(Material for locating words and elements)
** Start **

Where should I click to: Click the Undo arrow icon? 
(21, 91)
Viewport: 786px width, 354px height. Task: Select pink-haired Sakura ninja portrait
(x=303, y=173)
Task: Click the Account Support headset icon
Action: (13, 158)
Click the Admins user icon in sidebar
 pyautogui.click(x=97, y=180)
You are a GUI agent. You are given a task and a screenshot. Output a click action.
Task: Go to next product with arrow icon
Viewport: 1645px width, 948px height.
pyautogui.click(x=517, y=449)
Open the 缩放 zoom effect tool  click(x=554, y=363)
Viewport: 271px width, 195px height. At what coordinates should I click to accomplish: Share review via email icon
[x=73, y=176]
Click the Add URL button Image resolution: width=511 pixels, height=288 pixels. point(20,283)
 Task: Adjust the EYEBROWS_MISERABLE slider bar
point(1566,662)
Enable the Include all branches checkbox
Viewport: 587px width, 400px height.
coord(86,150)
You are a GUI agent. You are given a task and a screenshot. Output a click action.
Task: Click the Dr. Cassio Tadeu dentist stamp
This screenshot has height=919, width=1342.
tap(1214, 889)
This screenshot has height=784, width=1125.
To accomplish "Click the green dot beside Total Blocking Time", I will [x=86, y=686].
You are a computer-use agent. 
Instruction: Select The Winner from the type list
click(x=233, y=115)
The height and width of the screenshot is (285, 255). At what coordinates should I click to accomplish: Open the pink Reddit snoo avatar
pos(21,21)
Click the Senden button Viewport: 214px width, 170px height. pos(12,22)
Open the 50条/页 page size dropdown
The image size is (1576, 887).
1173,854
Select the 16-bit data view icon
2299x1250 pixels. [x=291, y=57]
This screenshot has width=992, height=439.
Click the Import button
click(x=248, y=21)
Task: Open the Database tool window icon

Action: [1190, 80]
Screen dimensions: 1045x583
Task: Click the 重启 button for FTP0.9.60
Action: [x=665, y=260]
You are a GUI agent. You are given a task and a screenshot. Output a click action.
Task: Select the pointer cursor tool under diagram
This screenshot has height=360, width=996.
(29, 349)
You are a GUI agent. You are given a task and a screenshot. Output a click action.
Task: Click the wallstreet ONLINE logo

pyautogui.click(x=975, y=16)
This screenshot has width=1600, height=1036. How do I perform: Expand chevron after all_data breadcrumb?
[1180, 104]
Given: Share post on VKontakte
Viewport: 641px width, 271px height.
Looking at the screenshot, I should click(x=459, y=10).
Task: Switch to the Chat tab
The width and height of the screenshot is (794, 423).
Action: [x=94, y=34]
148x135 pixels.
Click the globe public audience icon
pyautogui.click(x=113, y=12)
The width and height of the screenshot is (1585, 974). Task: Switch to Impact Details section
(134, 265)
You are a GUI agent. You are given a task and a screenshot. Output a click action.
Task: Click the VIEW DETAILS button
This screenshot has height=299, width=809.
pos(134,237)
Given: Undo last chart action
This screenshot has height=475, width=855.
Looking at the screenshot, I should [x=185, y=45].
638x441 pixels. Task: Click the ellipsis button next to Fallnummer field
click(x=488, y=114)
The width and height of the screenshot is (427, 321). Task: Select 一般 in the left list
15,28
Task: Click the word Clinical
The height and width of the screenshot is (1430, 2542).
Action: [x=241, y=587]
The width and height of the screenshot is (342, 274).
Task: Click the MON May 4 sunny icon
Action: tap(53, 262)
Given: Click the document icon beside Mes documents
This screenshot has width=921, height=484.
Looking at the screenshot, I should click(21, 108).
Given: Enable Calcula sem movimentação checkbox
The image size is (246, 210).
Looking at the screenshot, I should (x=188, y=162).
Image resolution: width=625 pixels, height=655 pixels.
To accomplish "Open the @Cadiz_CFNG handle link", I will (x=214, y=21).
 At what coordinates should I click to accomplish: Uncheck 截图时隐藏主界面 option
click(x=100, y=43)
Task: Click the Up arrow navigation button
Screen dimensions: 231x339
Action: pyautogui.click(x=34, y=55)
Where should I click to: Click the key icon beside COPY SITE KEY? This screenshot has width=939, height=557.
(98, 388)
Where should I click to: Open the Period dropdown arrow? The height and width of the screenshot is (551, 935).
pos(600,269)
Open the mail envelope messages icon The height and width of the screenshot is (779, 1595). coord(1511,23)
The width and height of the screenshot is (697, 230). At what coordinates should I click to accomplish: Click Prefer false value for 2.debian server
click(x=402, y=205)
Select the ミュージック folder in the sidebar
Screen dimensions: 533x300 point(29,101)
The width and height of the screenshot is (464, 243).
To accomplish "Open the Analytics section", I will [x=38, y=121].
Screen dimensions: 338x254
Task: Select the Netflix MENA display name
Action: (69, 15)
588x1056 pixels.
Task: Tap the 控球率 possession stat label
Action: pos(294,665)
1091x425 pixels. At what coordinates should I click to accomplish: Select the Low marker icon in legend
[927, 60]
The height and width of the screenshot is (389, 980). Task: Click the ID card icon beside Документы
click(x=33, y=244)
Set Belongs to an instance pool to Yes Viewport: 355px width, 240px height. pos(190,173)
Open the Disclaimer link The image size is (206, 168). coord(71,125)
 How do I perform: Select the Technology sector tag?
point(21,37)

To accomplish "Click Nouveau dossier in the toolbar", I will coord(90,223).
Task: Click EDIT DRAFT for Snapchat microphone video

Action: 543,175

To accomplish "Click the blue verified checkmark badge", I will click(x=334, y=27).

** End **

*Exercise brief*. Format every line of the material above as a Markdown table with the columns "No." and "Line", numbering the rows in order and omitting blank lines.

*Correct result*.
| No. | Line |
|---|---|
| 1 | Where should I click to: Click the Undo arrow icon?  |
| 2 | (21, 91) |
| 3 | Viewport: 786px width, 354px height. Task: Select pink-haired Sakura ninja portrait |
| 4 | (x=303, y=173) |
| 5 | Task: Click the Account Support headset icon |
| 6 | Action: (13, 158) |
| 7 | Click the Admins user icon in sidebar |
| 8 |  pyautogui.click(x=97, y=180) |
| 9 | You are a GUI agent. You are given a task and a screenshot. Output a click action. |
| 10 | Task: Go to next product with arrow icon |
| 11 | Viewport: 1645px width, 948px height. |
| 12 | pyautogui.click(x=517, y=449) |
| 13 | Open the 缩放 zoom effect tool  click(x=554, y=363) |
| 14 | Viewport: 271px width, 195px height. At what coordinates should I click to accomplish: Share review via email icon |
| 15 | [x=73, y=176] |
| 16 | Click the Add URL button Image resolution: width=511 pixels, height=288 pixels. point(20,283) |
| 17 |  Task: Adjust the EYEBROWS_MISERABLE slider bar |
| 18 | point(1566,662) |
| 19 | Enable the Include all branches checkbox |
| 20 | Viewport: 587px width, 400px height. |
| 21 | coord(86,150) |
| 22 | You are a GUI agent. You are given a task and a screenshot. Output a click action. |
| 23 | Task: Click the Dr. Cassio Tadeu dentist stamp |
| 24 | This screenshot has height=919, width=1342. |
| 25 | tap(1214, 889) |
| 26 | This screenshot has height=784, width=1125. |
| 27 | To accomplish "Click the green dot beside Total Blocking Time", I will [x=86, y=686]. |
| 28 | You are a computer-use agent.  |
| 29 | Instruction: Select The Winner from the type list |
| 30 | click(x=233, y=115) |
| 31 | The height and width of the screenshot is (285, 255). At what coordinates should I click to accomplish: Open the pink Reddit snoo avatar |
| 32 | pos(21,21) |
| 33 | Click the Senden button Viewport: 214px width, 170px height. pos(12,22) |
| 34 | Open the 50条/页 page size dropdown |
| 35 | The image size is (1576, 887). |
| 36 | 1173,854 |
| 37 | Select the 16-bit data view icon |
| 38 | 2299x1250 pixels. [x=291, y=57] |
| 39 | This screenshot has width=992, height=439. |
| 40 | Click the Import button |
| 41 | click(x=248, y=21) |
| 42 | Task: Open the Database tool window icon |
| 43 | Action: [1190, 80] |
| 44 | Screen dimensions: 1045x583 |
| 45 | Task: Click the 重启 button for FTP0.9.60 |
| 46 | Action: [x=665, y=260] |
| 47 | You are a GUI agent. You are given a task and a screenshot. Output a click action. |
| 48 | Task: Select the pointer cursor tool under diagram |
| 49 | This screenshot has height=360, width=996. |
| 50 | (29, 349) |
| 51 | You are a GUI agent. You are given a task and a screenshot. Output a click action. |
| 52 | Task: Click the wallstreet ONLINE logo |
| 53 | pyautogui.click(x=975, y=16) |
| 54 | This screenshot has width=1600, height=1036. How do I perform: Expand chevron after all_data breadcrumb? |
| 55 | [1180, 104] |
| 56 | Given: Share post on VKontakte |
| 57 | Viewport: 641px width, 271px height. |
| 58 | Looking at the screenshot, I should click(x=459, y=10). |
| 59 | Task: Switch to the Chat tab |
| 60 | The width and height of the screenshot is (794, 423). |
| 61 | Action: [x=94, y=34] |
| 62 | 148x135 pixels. |
| 63 | Click the globe public audience icon |
| 64 | pyautogui.click(x=113, y=12) |
| 65 | The width and height of the screenshot is (1585, 974). Task: Switch to Impact Details section |
| 66 | (134, 265) |
| 67 | You are a GUI agent. You are given a task and a screenshot. Output a click action. |
| 68 | Task: Click the VIEW DETAILS button |
| 69 | This screenshot has height=299, width=809. |
| 70 | pos(134,237) |
| 71 | Given: Undo last chart action |
| 72 | This screenshot has height=475, width=855. |
| 73 | Looking at the screenshot, I should [x=185, y=45]. |
| 74 | 638x441 pixels. Task: Click the ellipsis button next to Fallnummer field |
| 75 | click(x=488, y=114) |
| 76 | The width and height of the screenshot is (427, 321). Task: Select 一般 in the left list |
| 77 | 15,28 |
| 78 | Task: Click the word Clinical |
| 79 | The height and width of the screenshot is (1430, 2542). |
| 80 | Action: [x=241, y=587] |
| 81 | The width and height of the screenshot is (342, 274). |
| 82 | Task: Click the MON May 4 sunny icon |
| 83 | Action: tap(53, 262) |
| 84 | Given: Click the document icon beside Mes documents |
| 85 | This screenshot has width=921, height=484. |
| 86 | Looking at the screenshot, I should click(21, 108). |
| 87 | Given: Enable Calcula sem movimentação checkbox |
| 88 | The image size is (246, 210). |
| 89 | Looking at the screenshot, I should (x=188, y=162). |
| 90 | Image resolution: width=625 pixels, height=655 pixels. |
| 91 | To accomplish "Open the @Cadiz_CFNG handle link", I will (x=214, y=21). |
| 92 |  At what coordinates should I click to accomplish: Uncheck 截图时隐藏主界面 option |
| 93 | click(x=100, y=43) |
| 94 | Task: Click the Up arrow navigation button |
| 95 | Screen dimensions: 231x339 |
| 96 | Action: pyautogui.click(x=34, y=55) |
| 97 | Where should I click to: Click the key icon beside COPY SITE KEY? This screenshot has width=939, height=557. |
| 98 | (98, 388) |
| 99 | Where should I click to: Open the Period dropdown arrow? The height and width of the screenshot is (551, 935). |
| 100 | pos(600,269) |
| 101 | Open the mail envelope messages icon The height and width of the screenshot is (779, 1595). coord(1511,23) |
| 102 | The width and height of the screenshot is (697, 230). At what coordinates should I click to accomplish: Click Prefer false value for 2.debian server |
| 103 | click(x=402, y=205) |
| 104 | Select the ミュージック folder in the sidebar |
| 105 | Screen dimensions: 533x300 point(29,101) |
| 106 | The width and height of the screenshot is (464, 243). |
| 107 | To accomplish "Open the Analytics section", I will [x=38, y=121]. |
| 108 | Screen dimensions: 338x254 |
| 109 | Task: Select the Netflix MENA display name |
| 110 | Action: (69, 15) |
| 111 | 588x1056 pixels. |
| 112 | Task: Tap the 控球率 possession stat label |
| 113 | Action: pos(294,665) |
| 114 | 1091x425 pixels. At what coordinates should I click to accomplish: Select the Low marker icon in legend |
| 115 | [927, 60] |
| 116 | The height and width of the screenshot is (389, 980). Task: Click the ID card icon beside Документы |
| 117 | click(x=33, y=244) |
| 118 | Set Belongs to an instance pool to Yes Viewport: 355px width, 240px height. pos(190,173) |
| 119 | Open the Disclaimer link The image size is (206, 168). coord(71,125) |
| 120 |  How do I perform: Select the Technology sector tag? |
| 121 | point(21,37) |
| 122 | To accomplish "Click Nouveau dossier in the toolbar", I will coord(90,223). |
| 123 | Task: Click EDIT DRAFT for Snapchat microphone video |
| 124 | Action: 543,175 |
| 125 | To accomplish "Click the blue verified checkmark badge", I will click(x=334, y=27). |